Aim of the exercise:
Copy each of the following entries back without change.

The input:
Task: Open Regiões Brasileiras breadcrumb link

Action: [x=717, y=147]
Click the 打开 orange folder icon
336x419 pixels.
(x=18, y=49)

Response to the exercise:
Task: Open Regiões Brasileiras breadcrumb link

Action: [x=717, y=147]
Click the 打开 orange folder icon
336x419 pixels.
(x=18, y=49)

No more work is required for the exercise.